The games which the book celebrates are still held on the first Friday after the May Bank Holiday in Chipping Campden.

Report on the March Lecture

On March 15 members of STRADFAS were treated to a lecture on Titian which was packed with information and insight by Dr. Nicholas Watkins. He argued that although the first art historian, Vasari, had placed Michelangelo, Raphael and Leonardo da Vinci ahead of Titian in terms of achievements, Titian in fact transformed Venetian painting and European art. He came from lowly origins but by the end of his career Charles 5 had granted him nobility in honour of his great paintings.

His repertoire was vast; ranging from religious paintings to portraits, group pictures and pictures of children. His use of colour was ground breaking at the time as he did not just illustrate light and dark as in the style of Leonardo but represented the colour that existed between the two which showed form. He produced evocative mood paintings based on literary texts which he wanted to be felt rather than decoded. His inspiring Sacred and Profane Love painted in 1515 was commissioned to commemorate the marriage of Niccolia Aurelio to a young widow and shows a sunset and a poetic landscape reinforcing the symbolism of the figures.
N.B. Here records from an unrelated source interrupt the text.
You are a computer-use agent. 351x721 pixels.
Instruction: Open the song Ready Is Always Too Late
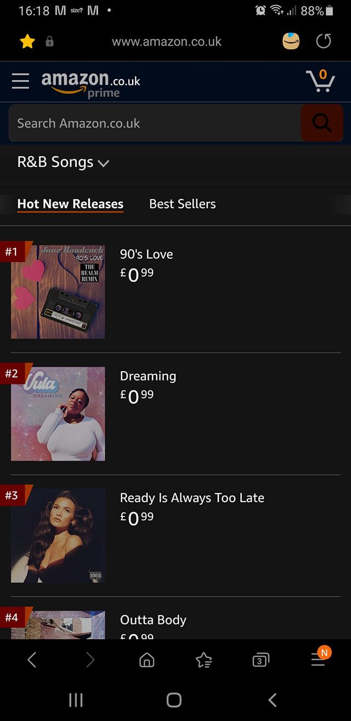(x=192, y=498)
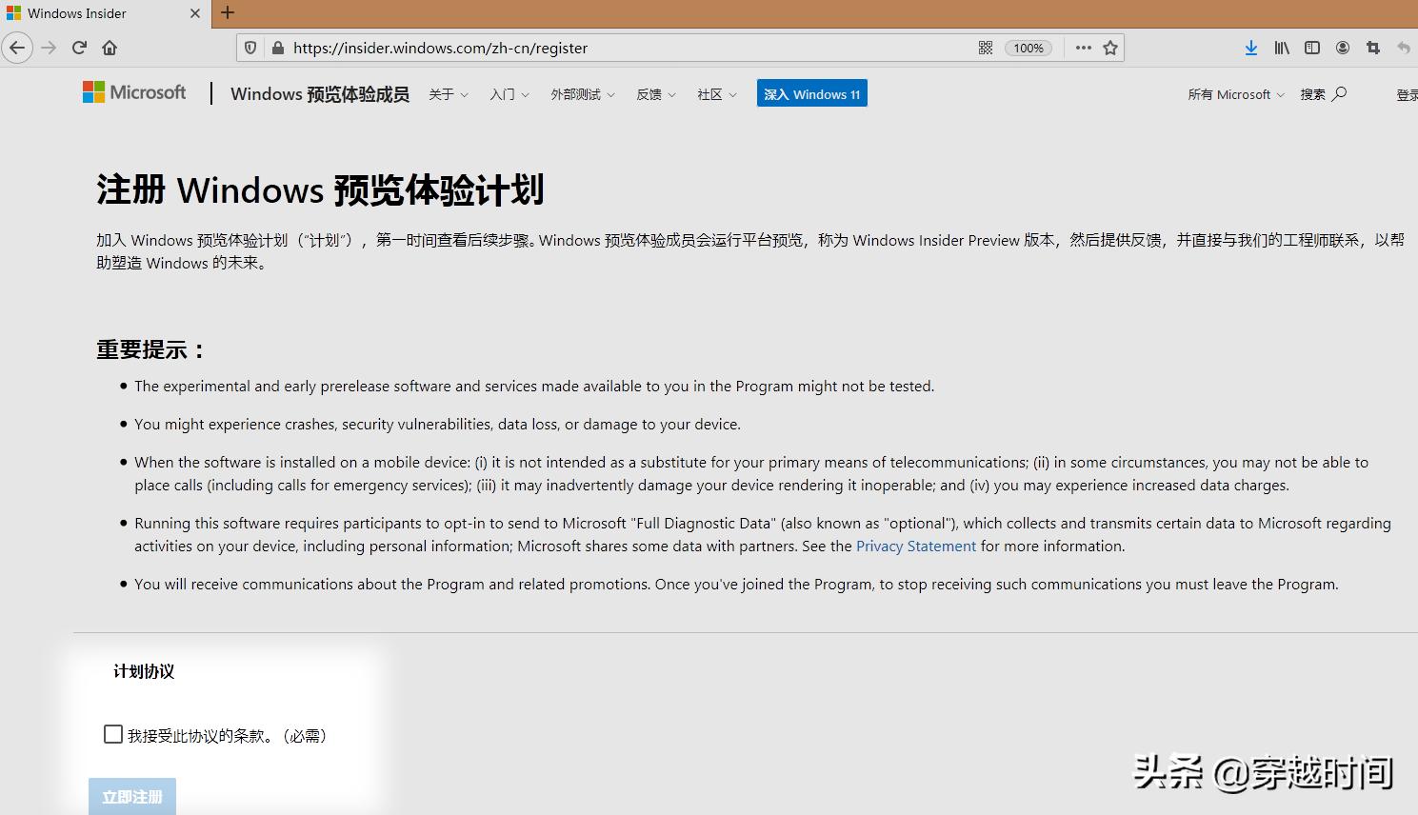
Task: Open the Privacy Statement link
Action: (x=915, y=546)
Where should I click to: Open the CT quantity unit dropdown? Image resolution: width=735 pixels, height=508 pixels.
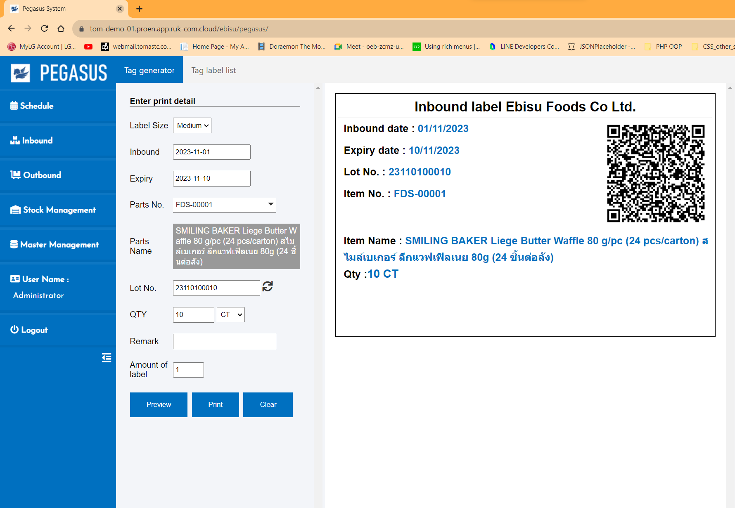(230, 314)

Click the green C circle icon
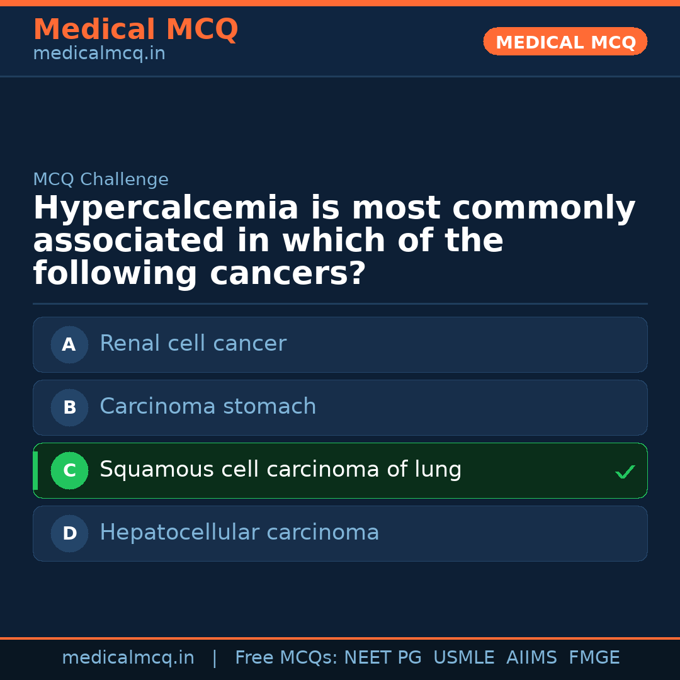pyautogui.click(x=69, y=470)
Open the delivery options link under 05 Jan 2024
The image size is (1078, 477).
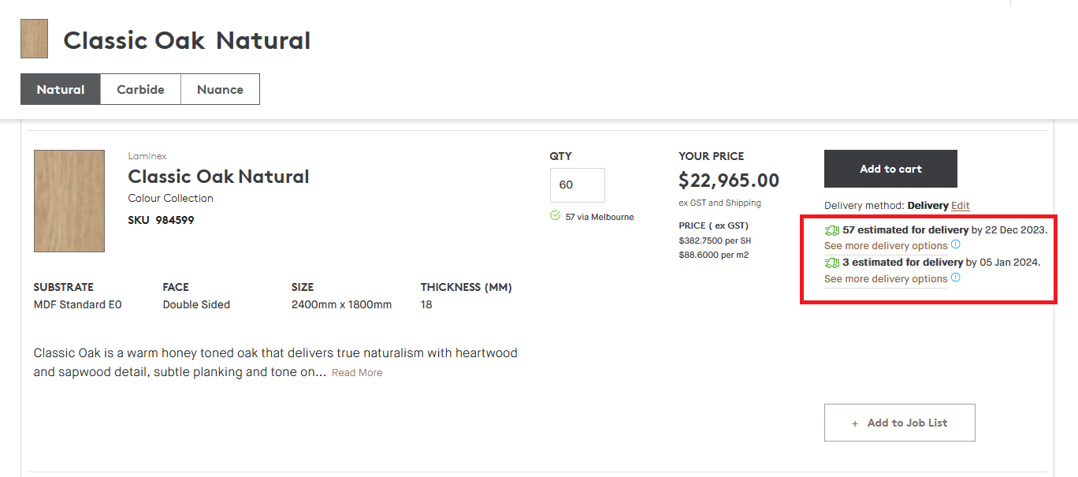click(886, 279)
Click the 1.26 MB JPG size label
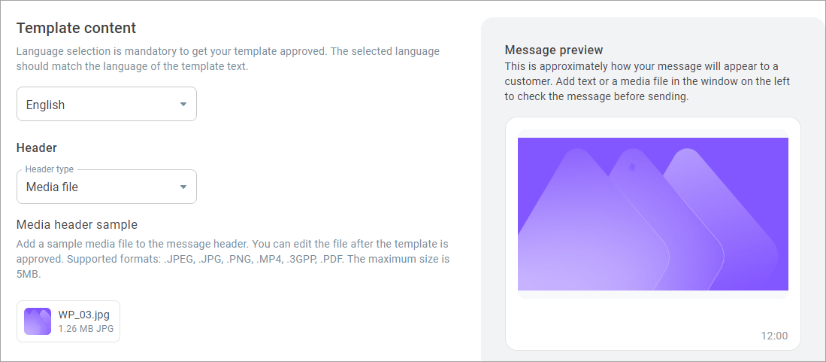Viewport: 826px width, 362px height. tap(86, 329)
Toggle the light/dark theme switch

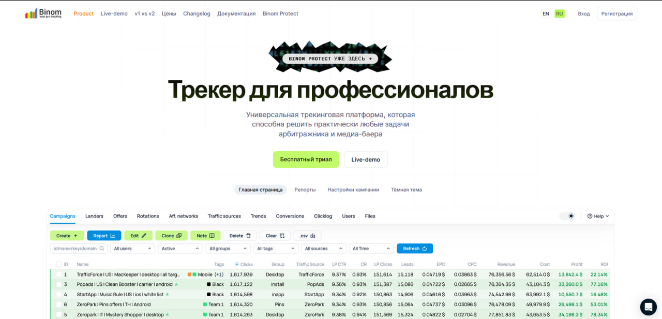(567, 216)
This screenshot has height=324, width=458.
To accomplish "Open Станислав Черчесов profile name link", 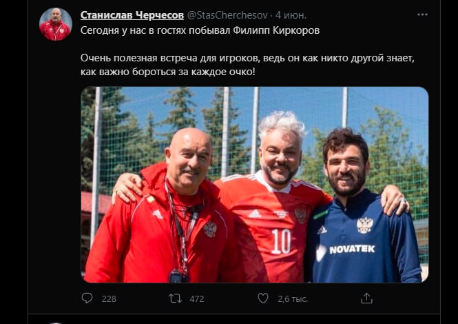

He used colours that appeared alive and natural and from afar they appear perfect. They convey feeling and seduction. His depiction of the beautiful Venetian courtesan in The Venus of Urbino, who is clutching red roses for love, inspired many nudes such as in Toilet of Venus by Velasquez and Goya’s Maya Desmuda. Titian’s Danae inspired Rembrandt to produce his own interpretation which can be seen in the Hermitage Museum in St. Petersburg. He pioneered a new type of painting when a history painting commemorates a specific moment such as in The Allocution of The Marquis del Vasto, to his troops in 1540. Titian used architecture in his paintings such as in the Pesaro Altarpiece in The Friari in Venice which influenced Van Dyck using a column slightly off centre. His Man with a Quilted Sleeve created new conventions of three quarter length portraits. His portrayal of the richness of black, the furs and textures displayed grandeur but in an informal way such as in Frederico 11 Gonzaga. He could portray tenderness and charm in his child portraits as well as icons of power such as Charles 5 on horseback. Later in life his style developed into one showing agony when illustrating a terrifying subject. This can be seen in The Flaying of Marsyas. His final painting called The Pieta shows light shining through, symbolising hope which he  wanted on his grave.